International protests of racial injustice and police violence that Floyd's May 25 death spurred show no sign of abating. A white police officer who pressed a knee on Floyd's neck for more than eight minutes has been charged with murder.
In Britain, where more than 200 demonstrations have been held so far, people gathered in London's Parliament Square for a vigil timed to coincide with Floyd's funeral.
Elsewhere in England, demonstrators gathered to demand the removal of a statue of Cecil Rhodes, a Victorian imperialist in southern Africa who made a fortune from mines and endowed Oxford University's Rhodes scholarships.
Several hundred supporters of the Rhodes Must Fall group chanted "Take it down" before holding a silent sit-down vigil in the street to memorialise Floyd.
France has seen nationwide protests calling for greater law enforcement accountability, and more demonstrations were being held today.
Floyd's death has resonated especially strongly in France's banlieues, or suburbs, where poverty and minority populations are concentrated.
Protesters marching in solidarity with US demonstrations over Floyd's death have also called for justice for Adama Traore, a young man of Malian origin whose death in French police custody in 2016 is still under investigation.
French Prime Minister Edouard Philippe has met police and citizens' groups as part of efforts to calm tensions.
He said that the code of police ethics would be reviewed.
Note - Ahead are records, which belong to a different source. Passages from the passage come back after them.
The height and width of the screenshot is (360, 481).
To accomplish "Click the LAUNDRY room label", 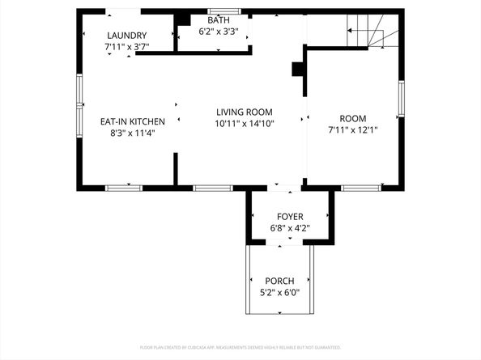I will coord(127,35).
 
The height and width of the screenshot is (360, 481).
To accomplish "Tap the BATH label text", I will coord(219,20).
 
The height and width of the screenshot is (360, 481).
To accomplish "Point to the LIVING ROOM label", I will coord(244,112).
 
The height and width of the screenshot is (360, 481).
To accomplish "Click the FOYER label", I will coord(290,217).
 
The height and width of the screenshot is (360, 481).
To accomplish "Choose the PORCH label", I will coord(279,281).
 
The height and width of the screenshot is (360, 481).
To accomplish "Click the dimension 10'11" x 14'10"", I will coord(244,124).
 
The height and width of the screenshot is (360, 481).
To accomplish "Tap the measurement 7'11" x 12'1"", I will coord(352,130).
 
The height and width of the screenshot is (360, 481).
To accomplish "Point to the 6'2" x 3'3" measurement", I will coord(219,32).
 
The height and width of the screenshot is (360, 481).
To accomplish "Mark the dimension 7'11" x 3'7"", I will coord(127,48).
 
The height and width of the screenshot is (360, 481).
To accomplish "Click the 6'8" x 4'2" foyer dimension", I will coord(290,229).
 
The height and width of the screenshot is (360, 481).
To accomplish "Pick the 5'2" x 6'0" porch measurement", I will coord(279,293).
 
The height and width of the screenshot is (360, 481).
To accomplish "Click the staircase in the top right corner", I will coord(364,32).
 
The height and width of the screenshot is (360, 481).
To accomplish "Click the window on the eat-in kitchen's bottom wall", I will coord(124,188).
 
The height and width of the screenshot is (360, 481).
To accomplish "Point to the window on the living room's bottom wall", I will coord(213,188).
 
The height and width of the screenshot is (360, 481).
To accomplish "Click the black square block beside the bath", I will coord(184,19).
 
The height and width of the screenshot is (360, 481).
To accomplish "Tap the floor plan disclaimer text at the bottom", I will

The French Government has also announced that the chokehold would no longer be taught in police training.
Statues, as long-lasting symbols of a society's values, have become a focus of protest around the world.
On Sunday, protesters in the southwestern English city of Bristol hauled down a statue of Edward Colston, a 17th-century slave trader and philanthropist, and dumped in the city's harbour.
That act revived calls for Oriel College to take Rhodes down from his place above its main entrance.
Today, city officials urged the college to apply for permission to remove the statue so that it could be placed in a museum.
A large statue of Rhodes that had stood since 1934 was removed from South Africa's University of Cape Town in April 2015, after a student-led campaign that also urged the university to increase its numbers of black lecturers and to make the curriculum less Eurocentric.
In 2003, the Rhodes scholarships were renamed the Mandela Rhodes scholarships in South Africa, and a partnership was formed with the Nelson Mandela Foundation.
In Antwerp, authorities used a crane to remove a statue of Belgium's former King Leopold II that had been splattered with red paint by protesters, taking it away for repairs. It was unclear whether it would be re-erected.
Leopold took control of Congo in 1885 and enslaved much of its people to collect rubber, reigning over a brutal regime under which some 10 million Congolese died.
In London, a statue of 18th-century slave owner Robert Milligan will be taken from its place in the city's docklands. The Canal and River Trust said it was working with local authorities and a local museum "to organise its safe removal as soon as possible."
In Edinburgh, Scotland, there are calls to tear down a statue of Henry Dundas, an 18th-century politician who delayed Britain's abolition of slavery by 15 years.
The leader of Edinburgh City Council, Adam McVey, said he would "have absolutely no sense of loss if the Dundas statue was removed and replaced with something else or left as a plinth."
British Prime Minister Boris Johnson has acknowledged that it was "a cold reality" that people of colour in Britain experienced discrimination, but said those who attacked police or desecrated public monuments should face "the full force of the law."
Some historical figures have complex legacies. At weekend protests in London, demonstrators scrawled "was a racist" on a statue of Winston Churchill. Britain's wartime prime minister is revered as the man who led the country to victory against Nazi Germany.
But he was also a staunch defender of the British Empire and expressed racist views.
Khan suggested Churchill's statue should stay up.
"Nobody's perfect, whether it's Churchill, whether it's Gandhi, whether it's Malcolm X," he told the BBC, adding that schools should teach children about historical figures "warts and all."
"But there are some statues that are quite clear-cut," Khan said. "Slavers are quite clear-cut in my view, plantation owners are quite clear-cut."